La montée frontale est
fatigante pour les mollets
La descente dorsale expose à une
chute sur les fesses qui est plus difficile à enrayer qu'une
chute en traversée.
On aura la plupart du temps intérêt
à se ramener à une traversée.
Les critères du choix
L'efficacité
La tenue du piolet en canne se
pratique souvent dans des circonstances où on risque de chuter
et glisser et où il faudra donc être capable très
vite et avec certitude :
-soit d'enrayer la chute avant qu'elle ne
s'accomplisse (rattrapage)
-soit de se jeter en "position
d'arrêt"
La préhension lame-externe le permet
directement et très vite (la gravité de la chute
augmente avec le carré du temps écoulé).
Par
contre, la préhension lame-interne impose des opérations
de lâcher-retourner-reprendre le piolet qui, conduisent
-soit
à une perte définitive du piolet et de tout
espoir
-soit à une perte de temps rédhibitoire
(augmentation de la vitesse et de la gravité de la
chute)
-soit à l'adoption d'une fausse position d'arrêt
qui ne marche qu'en "école", pas dans la cruelle
réalité.
--Rattrapage :
La très
large majorité des incidents de glissades involontaires est
enrayée à son tout début par une manoeuvre de
"rattrapage". Le rattrapage est tellement immédiat
qu'il semble être instinctif, pourtant l'efficacité du
rattrapage est fortement conditionnée par :
-l'entrainement
(et la maitrise de la position d'arrêt)
-la manière
dont est tenu le piolet avant l'incident.
Tenir le piolet lame
orientée vers la neige (vers l'amont) est évidement
favorable.
Si, dans le cas particulier d'une montée frontale, la
préhension
lame-interne sagitale permet un passage immédiat en appui frontal et un
rattrapage dans des cas bénins, il est clair que si on se donne comme
objectif d'éviter l'accident le piolet devrait être tenu dans tous les cas en lame-externe
car la
position naturelle de la main oriente la lame vers le sol amont. Une
petite bascule du piolet suffira à ancrer la lame et souvent à
enrayer la chute. En montée frontale et préhension lame-externe, le
rattrapage reste immédiat par un pivot de la main qui tient le piolet.
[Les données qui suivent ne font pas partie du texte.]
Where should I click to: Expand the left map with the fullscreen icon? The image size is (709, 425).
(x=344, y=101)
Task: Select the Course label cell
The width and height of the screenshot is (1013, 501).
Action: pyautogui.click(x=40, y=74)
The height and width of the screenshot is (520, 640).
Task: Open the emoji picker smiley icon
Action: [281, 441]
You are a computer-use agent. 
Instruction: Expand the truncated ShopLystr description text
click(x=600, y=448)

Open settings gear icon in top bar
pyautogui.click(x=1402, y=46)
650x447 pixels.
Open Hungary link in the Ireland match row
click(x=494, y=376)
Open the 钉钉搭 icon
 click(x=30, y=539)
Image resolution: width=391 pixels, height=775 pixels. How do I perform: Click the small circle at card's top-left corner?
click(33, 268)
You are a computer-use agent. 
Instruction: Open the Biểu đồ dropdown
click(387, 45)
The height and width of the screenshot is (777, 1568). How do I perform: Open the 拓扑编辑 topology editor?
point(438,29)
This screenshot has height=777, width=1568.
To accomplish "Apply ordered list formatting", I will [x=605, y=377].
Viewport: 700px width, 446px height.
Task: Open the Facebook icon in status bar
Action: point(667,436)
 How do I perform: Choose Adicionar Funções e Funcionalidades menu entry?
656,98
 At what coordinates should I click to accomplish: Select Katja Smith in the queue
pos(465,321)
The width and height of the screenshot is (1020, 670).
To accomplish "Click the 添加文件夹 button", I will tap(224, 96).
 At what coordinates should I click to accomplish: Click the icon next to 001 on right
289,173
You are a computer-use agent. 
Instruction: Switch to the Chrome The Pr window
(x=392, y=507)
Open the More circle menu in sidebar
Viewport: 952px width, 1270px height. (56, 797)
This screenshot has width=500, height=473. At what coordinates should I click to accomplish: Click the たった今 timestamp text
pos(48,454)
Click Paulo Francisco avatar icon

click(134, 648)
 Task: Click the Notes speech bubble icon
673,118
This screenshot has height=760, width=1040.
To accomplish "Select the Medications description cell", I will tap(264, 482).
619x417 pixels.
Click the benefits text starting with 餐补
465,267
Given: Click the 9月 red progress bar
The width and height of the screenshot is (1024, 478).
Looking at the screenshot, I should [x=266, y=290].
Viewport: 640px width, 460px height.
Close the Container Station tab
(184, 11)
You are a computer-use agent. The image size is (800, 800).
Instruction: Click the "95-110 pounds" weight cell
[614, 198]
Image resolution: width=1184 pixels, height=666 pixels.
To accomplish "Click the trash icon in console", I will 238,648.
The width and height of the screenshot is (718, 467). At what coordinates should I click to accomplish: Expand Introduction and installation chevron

Conséquences de la préhension
lame-interne en traversée :
Hormis les cas bénins où
l'alpiniste arrive à se rattraper en passant laborieusement en
appui frontal, les issues possibles sont :
-l'alpiniste passe en
appui frontal, mais comme ses pieds glissent, se retrouve suspendu
paume sur la panne du piolet : faible force, aucun contrôle
latéral, prise précaire : rapidement la main glisse ou
le piolet se couche et....
-l'alpiniste tente de passer en
position d'arrêt, pour cela il lâche la tête du
piolet et ...n'arrive pas à la reprendre...... (voir Croquis
"Efficacité")
--Passage
en position d'arrêt
Le croquis ci-dessous montre
combien il sera plus rapide et plus sûr de passer en position
d'arrêt si on tient le piolet en lame-externe plutôt
qu'en lame-interne.
En pratique, la différence d'efficacité
est encore pire que ce que montre ce dessin. En effet, dans beaucoup
de cas, en cas de début de glissade, on tentera
-instinctivement- un rattrapage.
-Le rattrapage en lame-externe
est évident et dans le cas où il ne suffit pas, il
prépare et accélère le passage en position
d'arrêt. Le réflexe de rattrapage en lame-externe
est donc toujours utile.
-Par contre le rattrapage en lame-interne
est difficile et sa tentative est souvent nuisible.
Il sera en
général tenté sans changer la préhension
donc sous forme d'un appui lame-interne sagittale (paume sur la
panne, lame dans le prolongement du bras). La réussite est peu
probable, la chute se poursuit, et on en vient à tenter une
"fausse position d'arrêt" : on se retrouve suspendu
paume sur la panne sans guère de force ni ne contrôle
latéral du piolet, l'issue probable est bien triste.
Lorsqu'en
lame-interne le rattrapage n'est pas tenté, on a une meilleure
chance de réussir l'arrêt, mais encore faut-il réussir
le changement de préhension comme montré sur le croquis
ce qui reste plein d'incertitudes.
La
moindre dangerosité
Si le piolet est un excellent
outils de progression et de sécurité, il faut garder à
l'esprit qu'il peut par lui même être cause de blessure
s'il est mal utilisé.
La tenu du piolet en canne est de
loin la situation la plus fréquente.
En adoptant la
préhension lame-externe, on éloigne au maximum
la lame du corps, ce qui réduit fortement les risque de se
blesser avec le piolet, la panne étant bien moins
contondante.
Par contre,la préhension lame-interne
a, en plus de son inefficacité, l'inconvénient de
diriger la lame vers le corps et de créer maintes occasions de
s'embrocher (le ventre, la cuisse...). Un bête trébuchage
pourrait déboucher sur un "hara-kiri" ("sepuku")
sanglant ou mortel.
Remarque : la préhension lame-interne
présente 2 variantes:
-lame-interne perpendiculaire au
bras : bien qu'elle soit néfaste, c'est en pratique cette
variante à laquelle conduit souvent la préhension
lame-interne parce qu'elle correspond à la position naturelle
de la main. C'est la cause de la dangerosité de cette
préhension.
-lame-interne dans le prolongement du bras.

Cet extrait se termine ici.